The problem: Leaving the pictures aside, restate all of the data exactly.

Exercise inputs:
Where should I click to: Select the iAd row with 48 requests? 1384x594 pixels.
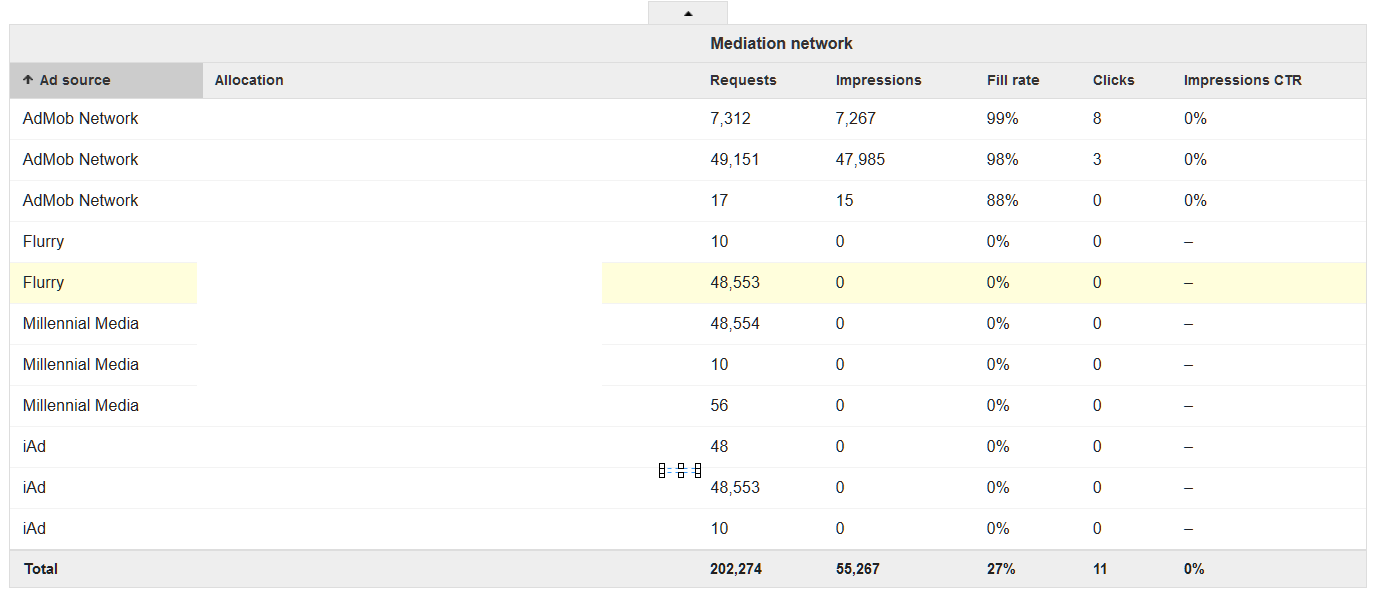[688, 447]
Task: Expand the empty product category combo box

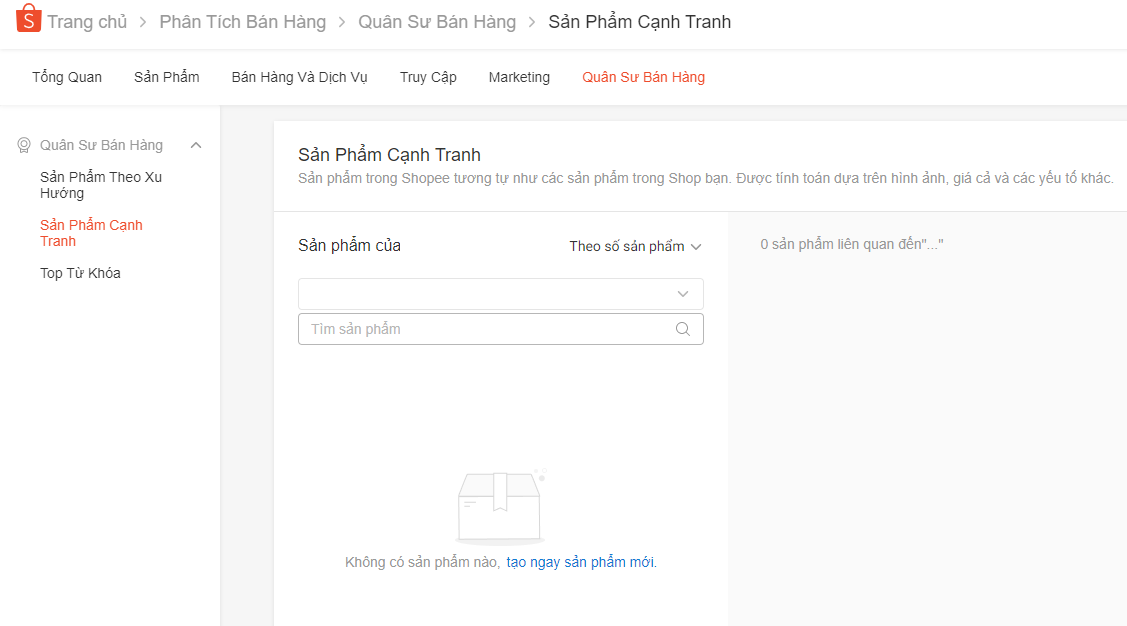Action: (x=500, y=294)
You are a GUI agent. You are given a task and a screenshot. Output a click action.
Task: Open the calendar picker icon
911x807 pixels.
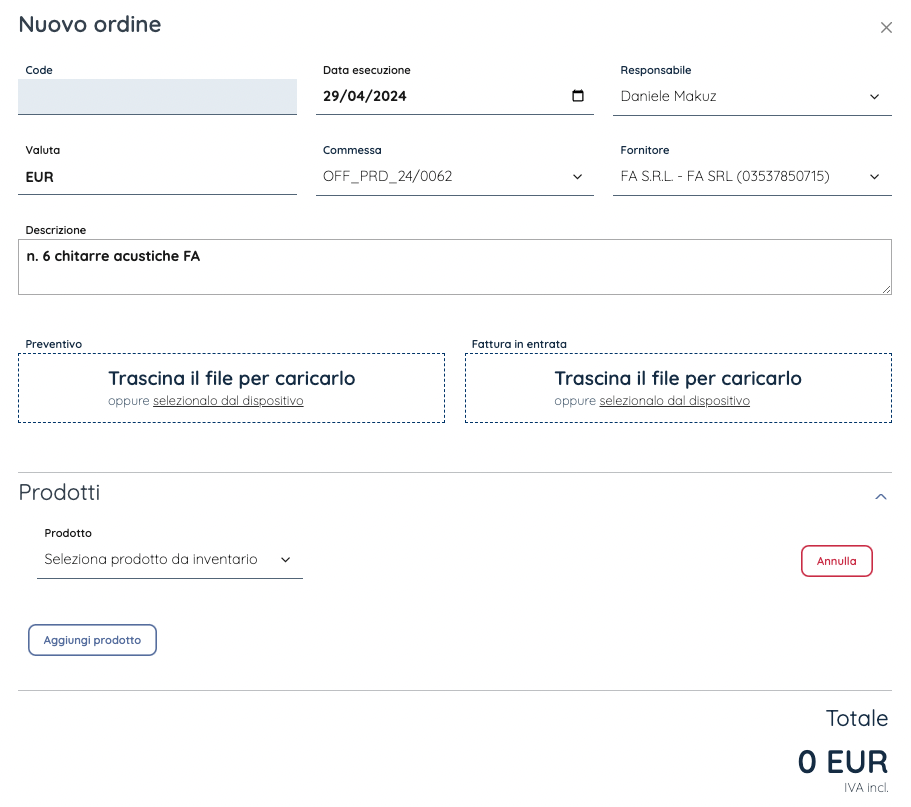[x=578, y=97]
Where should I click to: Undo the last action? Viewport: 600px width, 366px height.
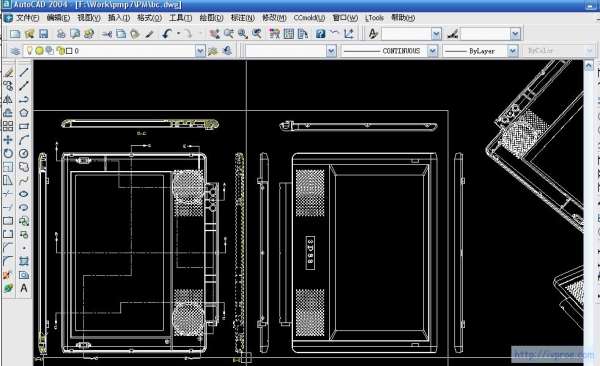166,34
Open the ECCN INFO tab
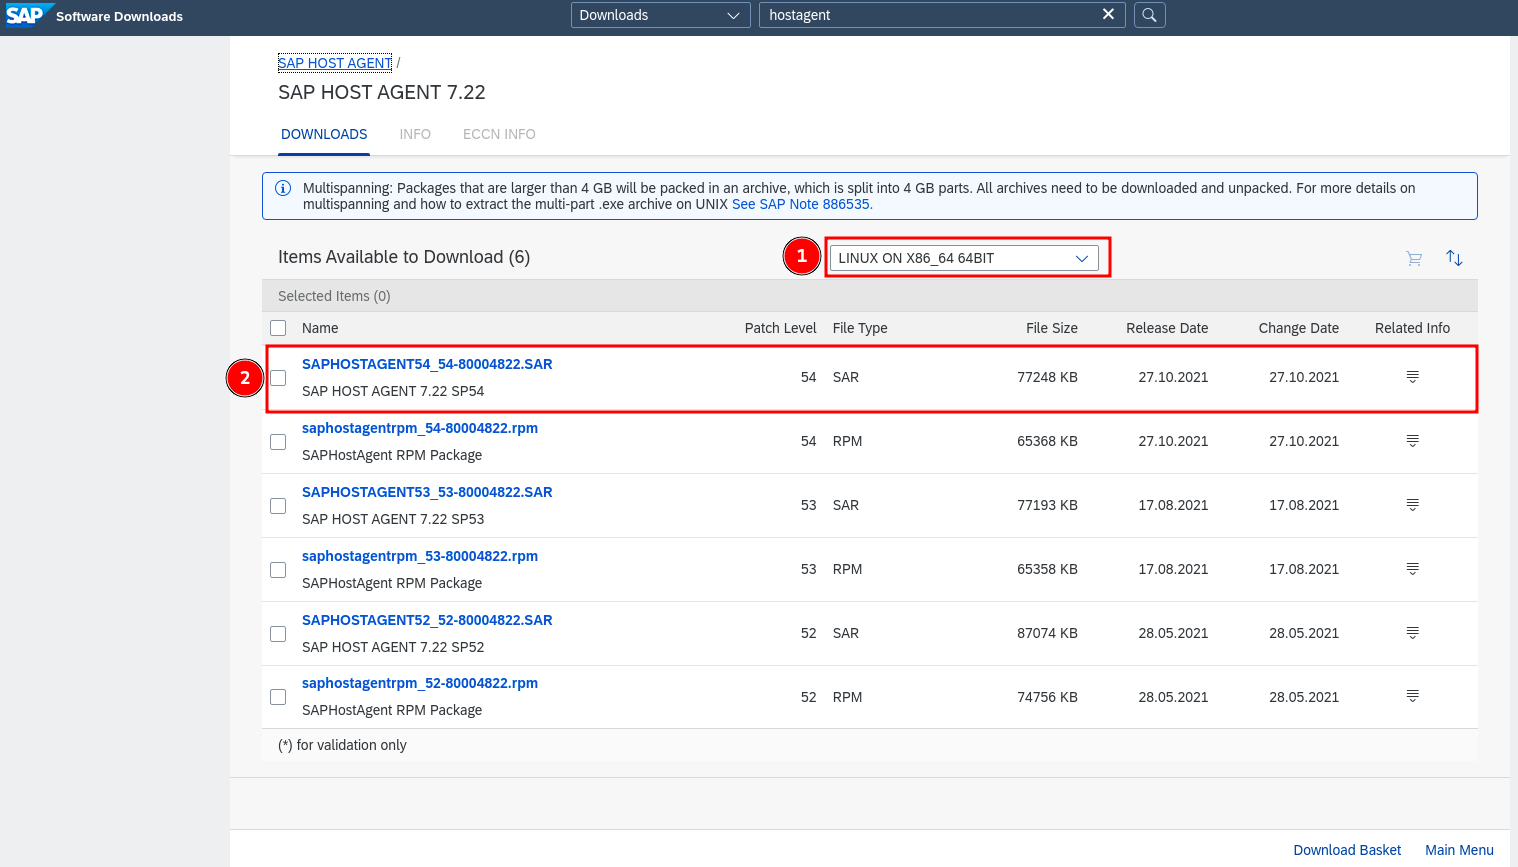Image resolution: width=1518 pixels, height=867 pixels. (499, 134)
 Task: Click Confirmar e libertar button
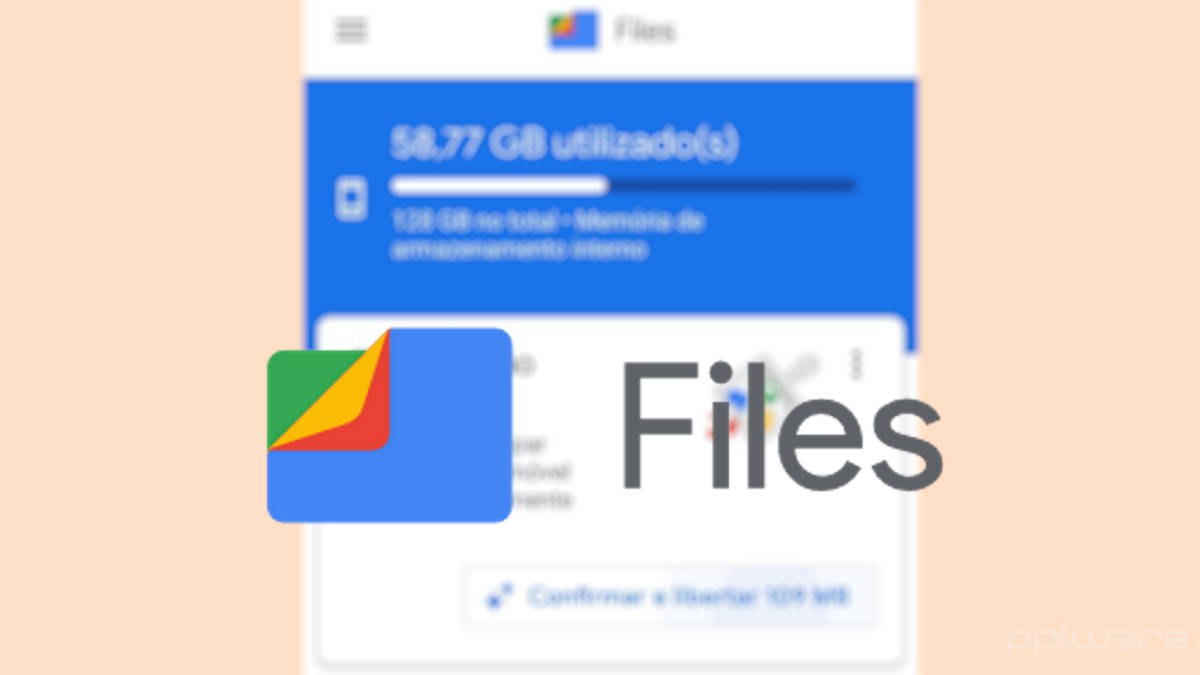point(670,597)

Solution to this exercise:
Where should I click to: Select the iAd row with 48 requests? 1384x594 pixels.
[688, 447]
Task: Expand the empty product category combo box

Action: (x=500, y=294)
You are a GUI agent. You are given a task and a screenshot. Output a click action.
Task: Open the calendar picker icon
911x807 pixels.
[x=578, y=97]
Where should I click to: Undo the last action? Viewport: 600px width, 366px height.
166,34
Open the ECCN INFO tab
Image resolution: width=1518 pixels, height=867 pixels. (499, 134)
 Task: Click Confirmar e libertar button
point(670,597)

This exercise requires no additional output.